Em 1971 se transferiu para o Rio de Janeiro e no ano seguinte para São Paulo, onde viveu na maior penúria retratada na música “Sujeito de sorte”: Tenho sangrado demais, tenho chorado pra cachorro/ Ano passado eu morri, mas esse ano eu não morro. Quando Elis Regina pediu para ele ir a seu estúdio, para gravarem uma música sua, ele disse que não tinha como ir. Ela disse que mandaria um carro para lhe pegar e ele respondeu: de preferência na hora do jantar.  

Belchior encontrava alívio para suas angústias existenciais no canto compartilhado, filosofando sobre a vida e a morte, a inexorabilidade do tempo, a relatividade da verdade e da felicidade, mas também sobre o amor, a arte e o futuro. Meu bem, talvez você possa compreender a minha solidão./ O meu som e a minha fúria e essa pressa de viver/ e esse jeito de deixar sempre de lado a certeza/ e arriscar tudo de novo com paixão [...] Meu bem, vem viver comigo/ vem correr perigo/ vem morrer comigo (“Coração Selvagem”, Inspirado em C. Lispector).  

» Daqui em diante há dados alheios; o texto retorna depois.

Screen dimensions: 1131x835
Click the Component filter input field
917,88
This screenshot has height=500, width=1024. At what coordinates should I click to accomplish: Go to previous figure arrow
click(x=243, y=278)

Não tenho sido, eu sou, não serei, nem fui/ A gente quer ter, mas querendo era/ Pois só sem desejos é que se vive o agora (Velho Ipê). Minha dor é perceber/ que apesar de termos feito tudo, tudo o que fizemos/ ainda somos os mesmos, e vivemos/ como os nossos pais (magistralmente cantada por Elis Regina). O que há algum tempo era jovem, novo,/ hoje é antigo, e precisamos todos rejuvenescer (Velha roupa colorida). 

Era feito aquela gente honesta, boa e comovida/ que caminha para a morte pensando em vencer na vida (Pequeno perfil de um cidadão comum). No fundo do prato, comida e tristeza/ a gente se olha, se toca e se cala/ e se desentende no instante em que fala (Na hora do almoço).  A minha alucinação é suportar o dia-a-dia/ e meu delírio é a experiência com coisas reais:/ um preto, um pobre, um estudante, uma mulher sozinha (Alucinação). A felicidade é uma arma quente, quente (C. a respeito de John). 

Ele não perdia a esperança e a vontade de lutar contra as injustiças: Mas veio o tempo negro e a força fez comigo/ o mal que a força sempre faz./ Não sou feliz, mas não sou mudo./ Hoje eu canto muito mais (Galos, noites e quintais)Enquanto houver espaço, corpo, tempo e algum modo de dizer não, eu canto (A divina comédia humana). E eu quero é que esse canto torto,/ feito faca, corte a carne de vocês (A palo seco). 

Como a supernova da anunciação de Jesus, ele estourou nas rádios e TVs e desapareceu.